* Requirement
Stop at the line containing "You are a computer-use agent. Image resolution: width=1005": write out every line from the beginning of the entries up to and including it, minus the pictures.

Records drawn from a dataset
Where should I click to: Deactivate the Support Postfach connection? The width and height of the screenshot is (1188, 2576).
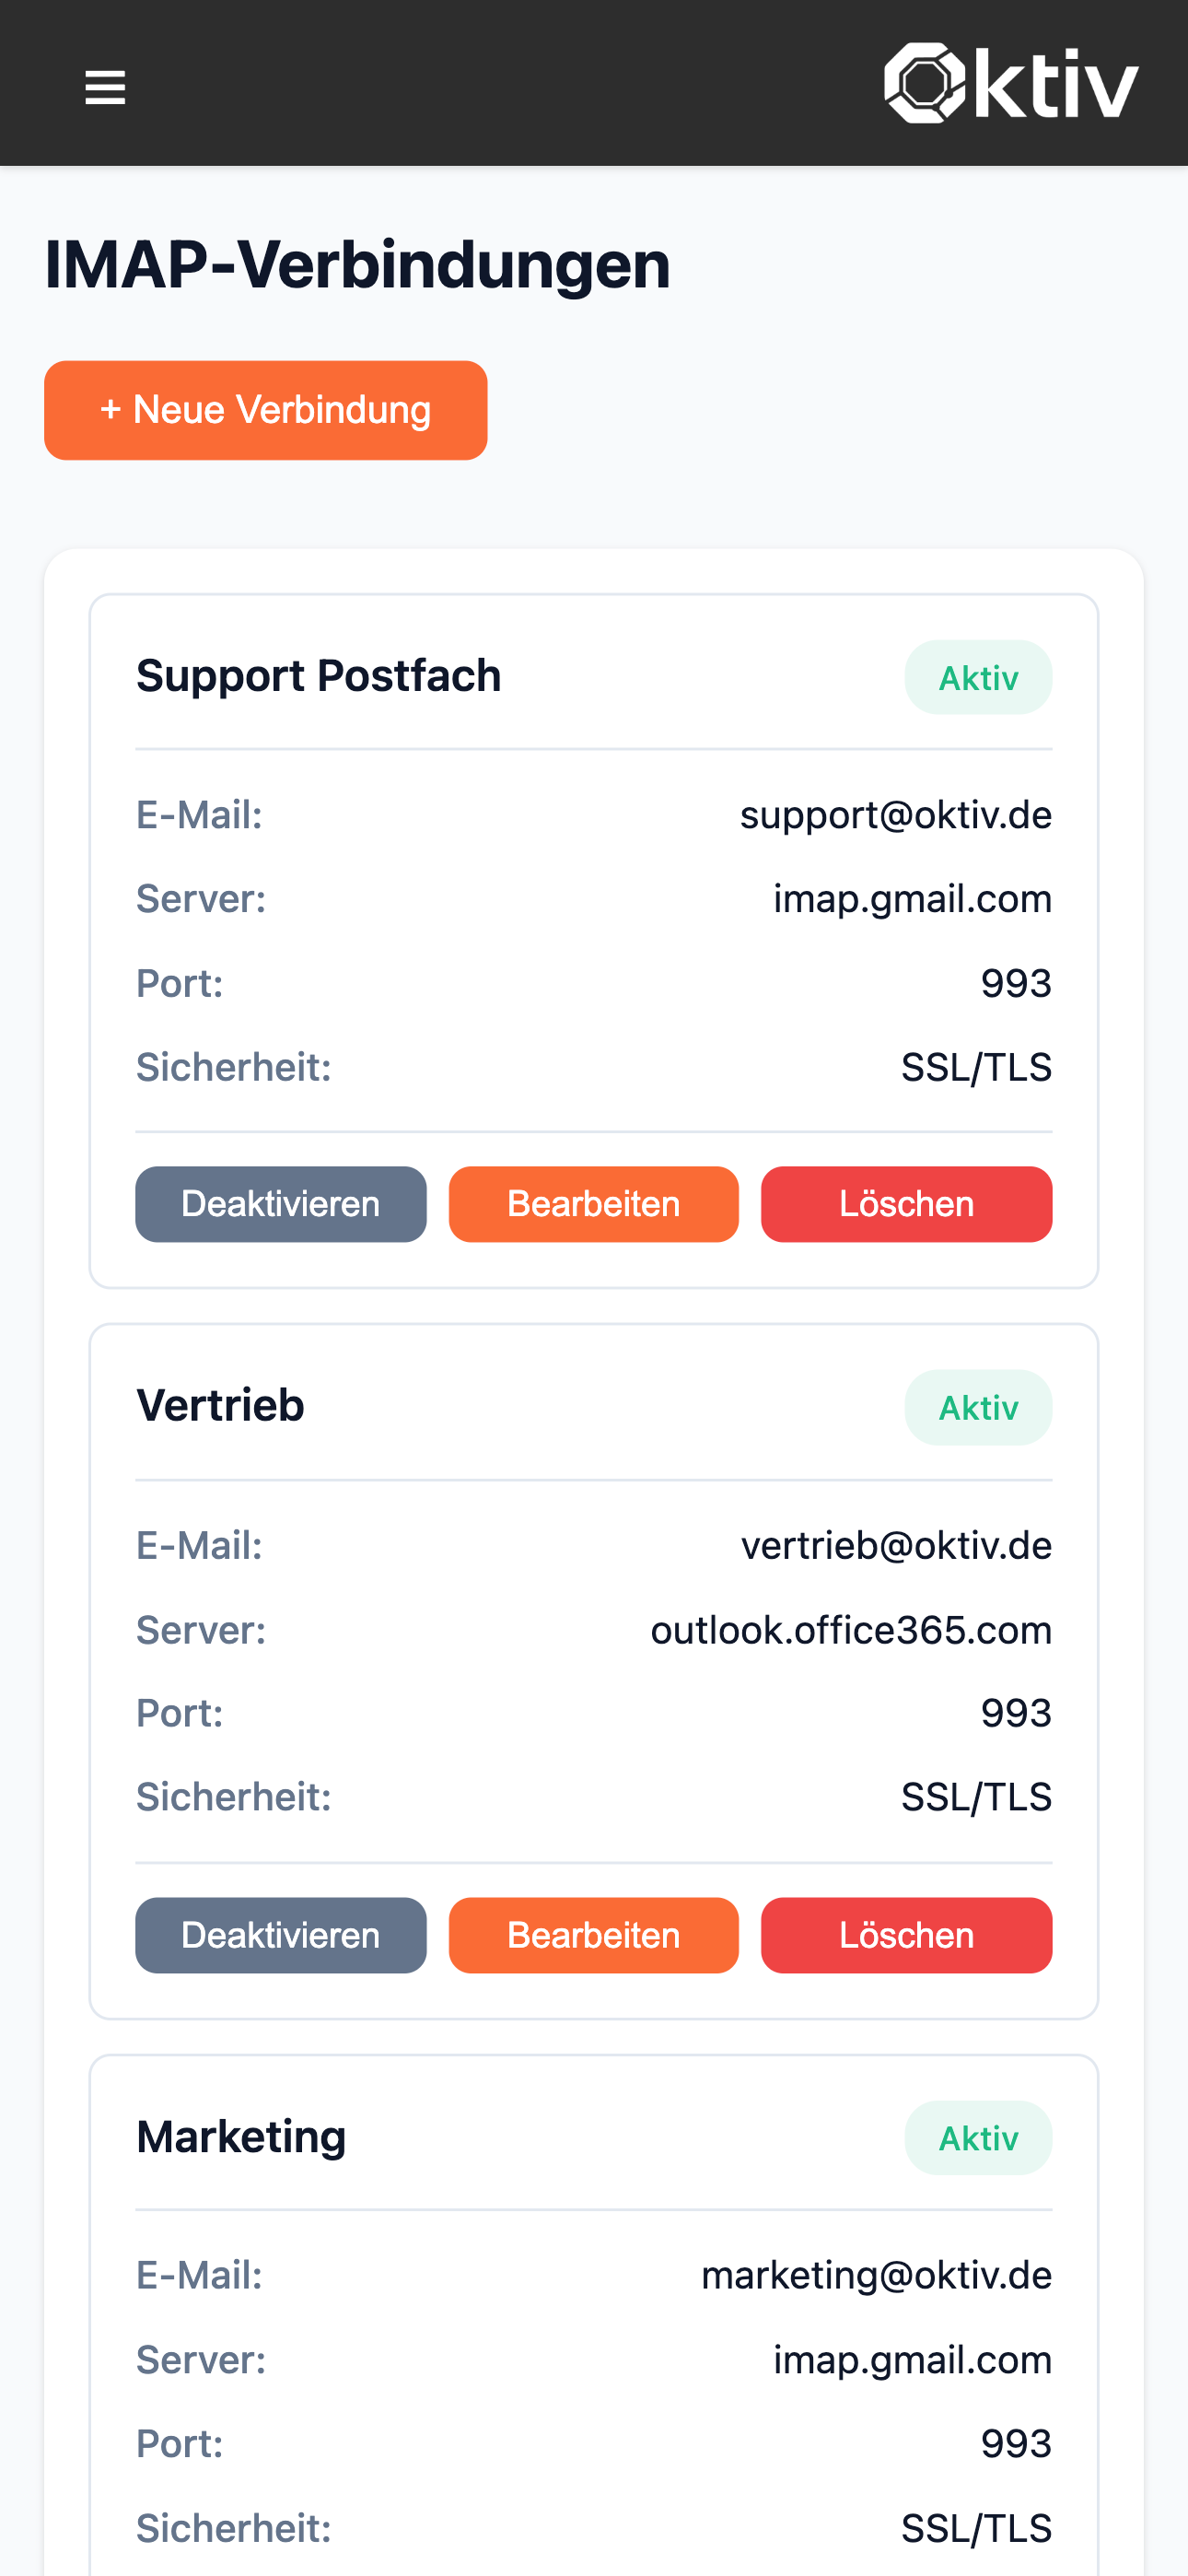point(280,1204)
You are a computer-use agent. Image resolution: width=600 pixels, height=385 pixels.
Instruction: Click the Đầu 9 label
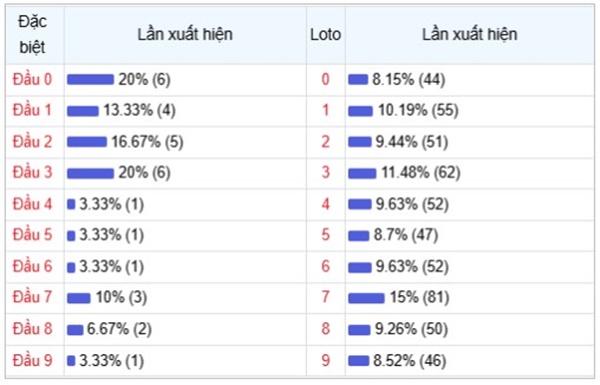[x=32, y=361]
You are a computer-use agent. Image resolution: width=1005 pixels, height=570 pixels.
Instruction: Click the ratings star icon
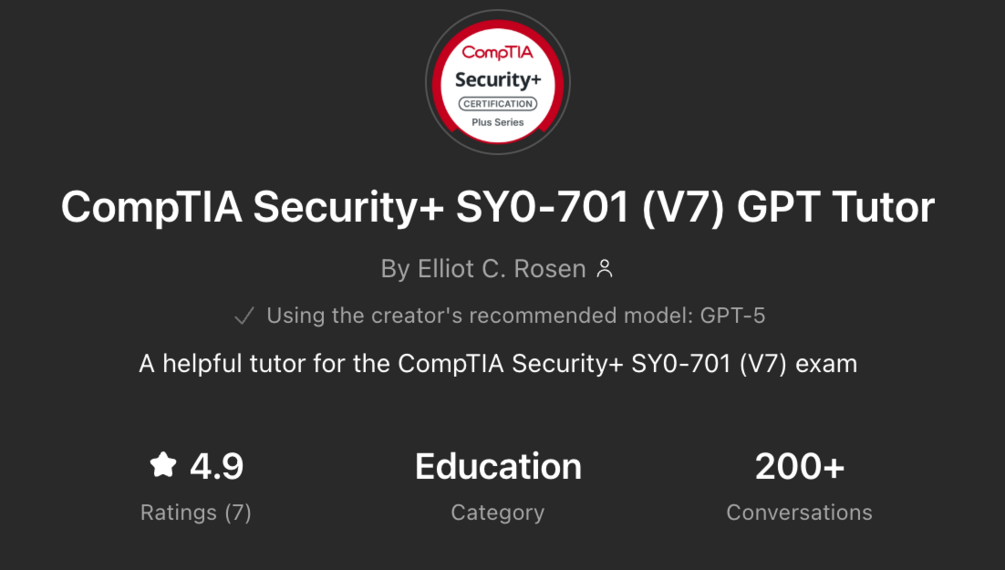(x=162, y=465)
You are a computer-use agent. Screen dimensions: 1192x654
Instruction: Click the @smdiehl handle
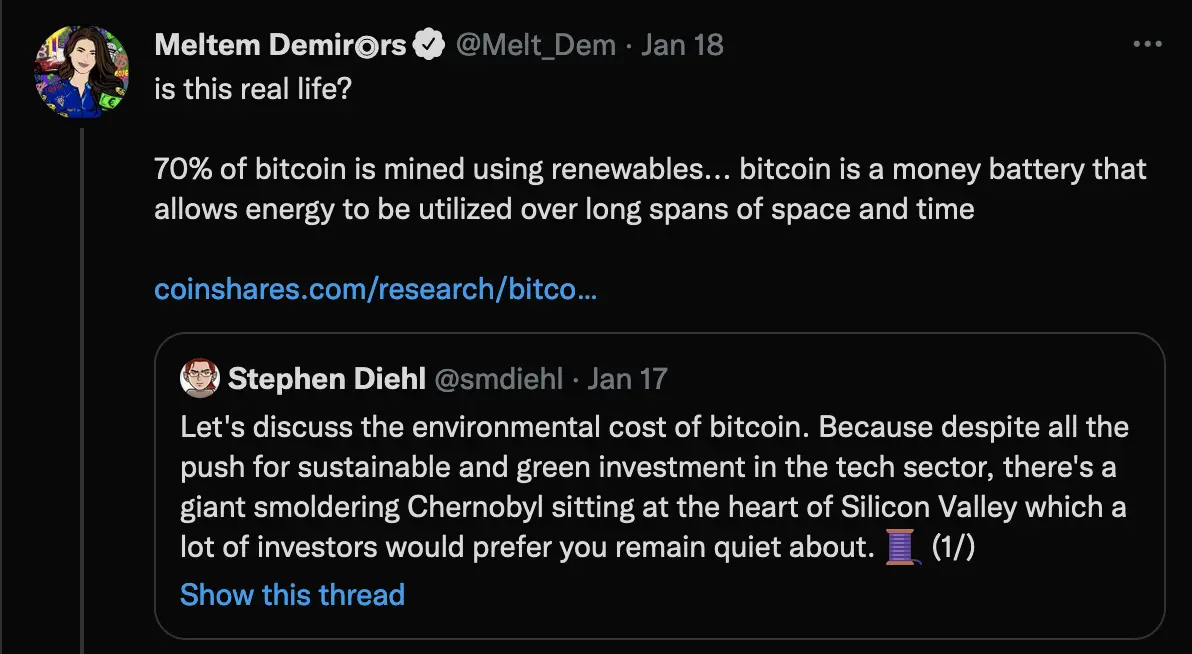point(497,379)

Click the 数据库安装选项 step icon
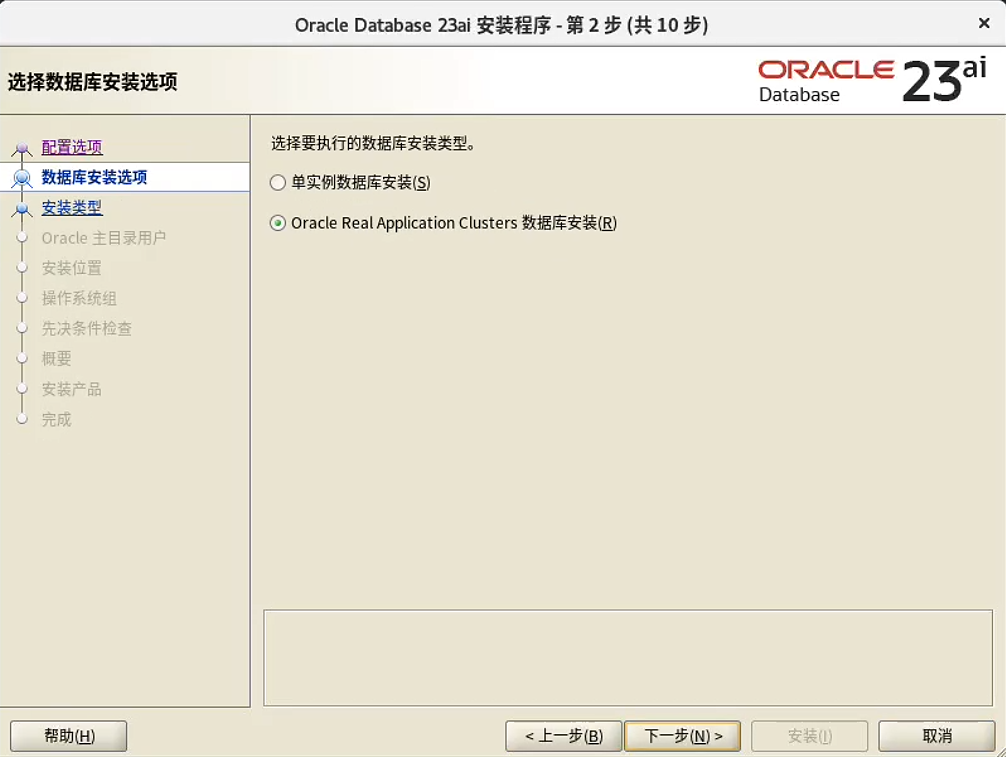click(22, 178)
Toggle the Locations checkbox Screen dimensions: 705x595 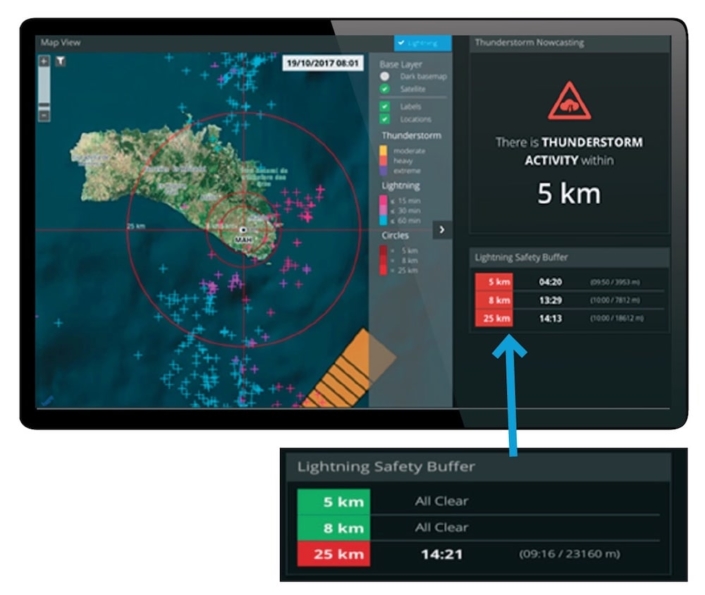[x=384, y=119]
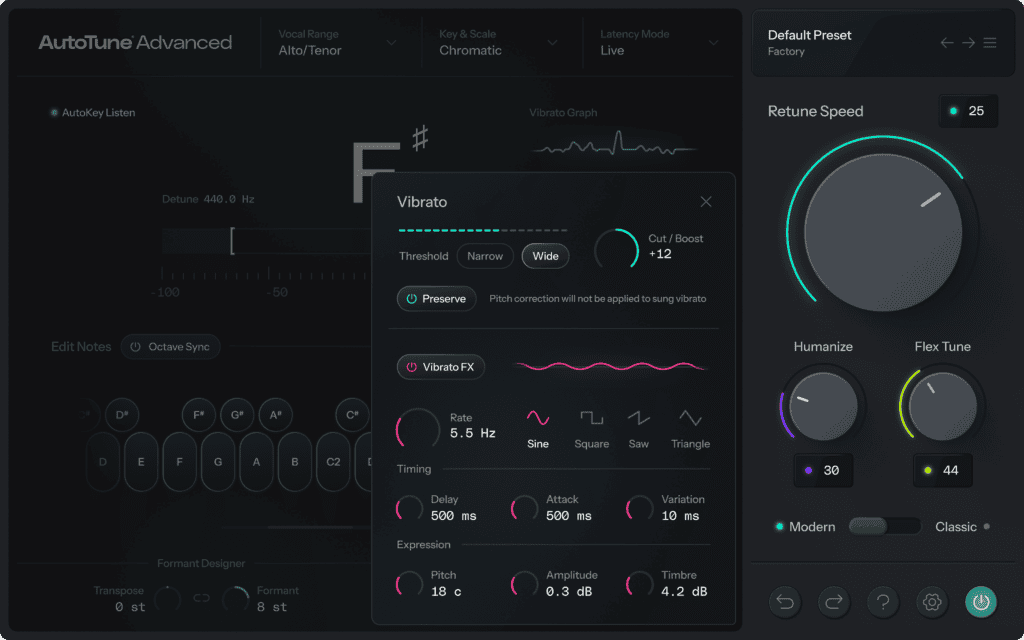Select the Wide threshold option
The height and width of the screenshot is (640, 1024).
click(x=545, y=256)
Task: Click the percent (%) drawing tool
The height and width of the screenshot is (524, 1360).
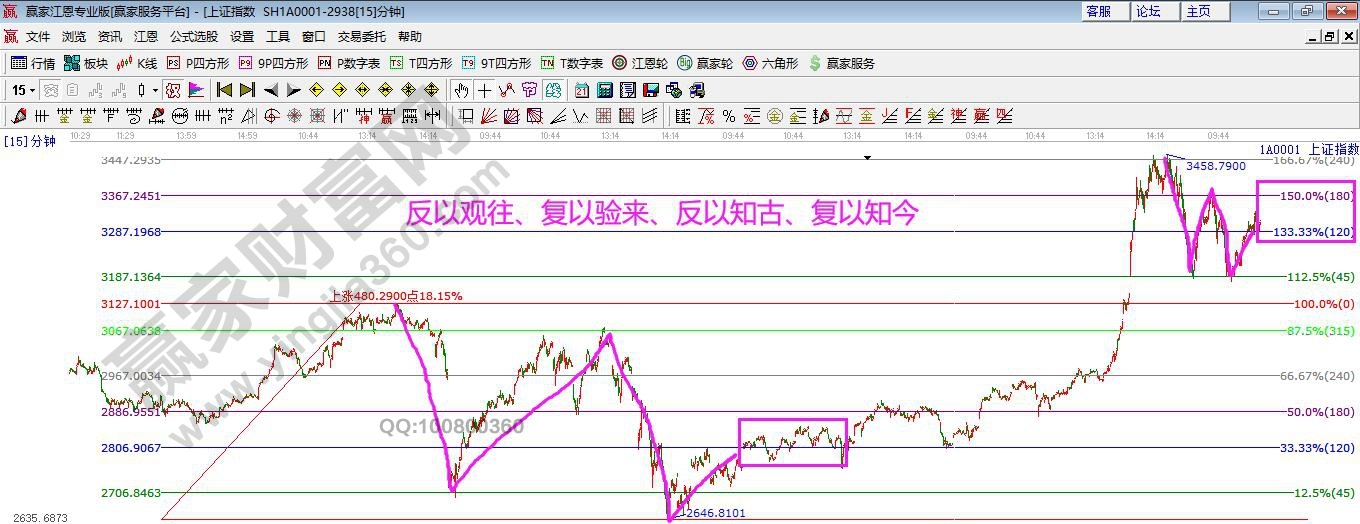Action: click(x=728, y=116)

* Result below
Where should I click to: Deactivate the Support Postfach connection? The width and height of the screenshot is (1188, 2576).
point(280,1204)
You are a computer-use agent. Image resolution: width=600 pixels, height=385 pixels.
Instruction: Click the Đầu 9 label
[x=32, y=361]
You are a computer-use agent. Image resolution: width=1005 pixels, height=570 pixels.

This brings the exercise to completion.